Negócios

A ENXUTA SECOU

Ela já enfrentou as multinacionais de linha branca e dominou, até o
início do ano passado, 90% do mercado de secadoras de roupa. Mas a queda nas vendas do setor de eletrodomésticos ? que além do desaquecimento da economia sofreu um duro golpe com o racionamento de energia ? fez a fonte secar. Sem capital de giro e uma dívida de R$ 22 milhões, a gaúcha Enxuta interrompeu sua produção em dezembro.

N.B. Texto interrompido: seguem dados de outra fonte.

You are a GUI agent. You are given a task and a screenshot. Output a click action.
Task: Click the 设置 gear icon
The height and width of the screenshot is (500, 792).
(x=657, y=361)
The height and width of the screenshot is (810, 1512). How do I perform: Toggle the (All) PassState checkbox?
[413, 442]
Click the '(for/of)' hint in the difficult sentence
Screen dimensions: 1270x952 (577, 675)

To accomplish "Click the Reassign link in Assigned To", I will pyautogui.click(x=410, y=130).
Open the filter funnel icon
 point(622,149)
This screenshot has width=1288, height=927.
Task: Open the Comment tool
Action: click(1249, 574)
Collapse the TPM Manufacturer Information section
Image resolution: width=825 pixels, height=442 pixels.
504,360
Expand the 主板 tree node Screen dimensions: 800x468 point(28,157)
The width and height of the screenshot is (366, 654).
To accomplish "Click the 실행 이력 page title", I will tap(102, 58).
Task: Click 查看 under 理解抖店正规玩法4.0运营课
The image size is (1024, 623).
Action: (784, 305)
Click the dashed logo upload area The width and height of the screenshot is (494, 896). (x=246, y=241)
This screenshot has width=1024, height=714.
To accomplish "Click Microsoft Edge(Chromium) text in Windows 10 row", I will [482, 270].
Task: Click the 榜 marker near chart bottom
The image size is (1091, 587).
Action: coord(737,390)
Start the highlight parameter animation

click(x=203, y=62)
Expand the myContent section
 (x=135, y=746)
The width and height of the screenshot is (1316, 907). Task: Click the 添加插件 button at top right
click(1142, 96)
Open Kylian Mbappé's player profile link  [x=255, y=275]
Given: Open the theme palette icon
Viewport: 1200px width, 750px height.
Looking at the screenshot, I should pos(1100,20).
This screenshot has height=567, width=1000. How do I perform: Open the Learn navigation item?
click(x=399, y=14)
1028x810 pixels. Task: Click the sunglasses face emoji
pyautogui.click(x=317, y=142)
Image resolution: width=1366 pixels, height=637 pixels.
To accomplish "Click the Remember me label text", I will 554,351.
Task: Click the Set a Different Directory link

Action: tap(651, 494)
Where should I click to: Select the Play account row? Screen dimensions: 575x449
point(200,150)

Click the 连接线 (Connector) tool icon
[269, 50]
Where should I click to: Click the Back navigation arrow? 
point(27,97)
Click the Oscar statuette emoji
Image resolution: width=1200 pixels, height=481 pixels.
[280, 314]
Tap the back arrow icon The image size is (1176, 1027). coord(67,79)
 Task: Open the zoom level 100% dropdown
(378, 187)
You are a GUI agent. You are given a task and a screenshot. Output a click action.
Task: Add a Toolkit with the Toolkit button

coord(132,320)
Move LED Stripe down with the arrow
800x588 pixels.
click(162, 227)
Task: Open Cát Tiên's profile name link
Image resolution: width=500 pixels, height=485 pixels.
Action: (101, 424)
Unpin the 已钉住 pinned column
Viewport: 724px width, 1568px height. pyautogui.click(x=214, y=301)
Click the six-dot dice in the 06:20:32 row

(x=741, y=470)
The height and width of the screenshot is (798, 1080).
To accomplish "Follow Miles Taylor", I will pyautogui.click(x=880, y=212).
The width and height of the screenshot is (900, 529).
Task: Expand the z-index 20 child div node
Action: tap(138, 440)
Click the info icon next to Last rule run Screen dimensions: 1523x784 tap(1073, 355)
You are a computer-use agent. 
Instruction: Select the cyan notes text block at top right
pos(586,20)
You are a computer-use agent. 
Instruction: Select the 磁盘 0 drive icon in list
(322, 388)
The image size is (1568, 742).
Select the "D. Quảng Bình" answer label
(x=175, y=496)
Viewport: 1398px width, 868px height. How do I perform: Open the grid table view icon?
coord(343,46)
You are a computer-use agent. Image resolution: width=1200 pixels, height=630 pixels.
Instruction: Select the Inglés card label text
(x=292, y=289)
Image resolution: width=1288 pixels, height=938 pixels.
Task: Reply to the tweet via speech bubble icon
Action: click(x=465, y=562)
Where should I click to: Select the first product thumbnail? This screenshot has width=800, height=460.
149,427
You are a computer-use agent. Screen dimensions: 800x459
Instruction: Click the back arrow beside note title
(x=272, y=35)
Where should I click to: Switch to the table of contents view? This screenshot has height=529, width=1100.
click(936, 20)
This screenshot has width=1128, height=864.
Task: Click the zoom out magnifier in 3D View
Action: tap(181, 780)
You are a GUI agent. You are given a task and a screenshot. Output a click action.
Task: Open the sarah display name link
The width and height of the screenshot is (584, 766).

Os funcionários, 740 no total, não vêem a cor do salário desde novembro. A situação é tão tensa que no sábado 5 um grupo de 300 trabalhadores derrubou a cerca da fábrica para exigir uma negociação. A reportagem tentou localizar o dono da empresa, Paulo Triches, mas foi informada que ele estava viajando. No mesmo dia, porém, Triches negociava com os trabalhadores uma trégua. Sua proposta é que eles esperem até o dia 25. ?Se pagarem os salários até lá, a produção será retomada. Caso contrário, a empresa será fechada?, relata a diretora do Sindicato dos Metalúrgicos de Caxias de Sul, Eremi Fragoso.

Em carta publicada na imprensa, Triches diz que a crise é de responsabilidade do apagão e da situação argentina. Entre julho e agosto, a receita caiu 70%.

Desenganados, 140 trabalhadores se anteciparam e pediram as contas. Assim ao menos têm a carteira de trabalho liberada para procurar trabalho. Em 20 anos, a Enxuta já passou por altos e baixos. Em 1991, demitiu 400 de um quadro de 1.550 funcionários. Dois anos depois, o Citibank, acionista desde 1988, vendeu sua parte no negócio para a família. Em fevereiro de 2001 os negócios iam bem e foi anunciada a construção de uma fábrica de R$ 18 milhões na Bahia. Nunca saiu do papel.

Membro de uma família tradicional de Caxias do Sul, Triches possui diversos negócios, incluindo um shopping center. ?Ele tem de onde tirar dinheiro. Não paga salário porque não quer?, afirma Eremi.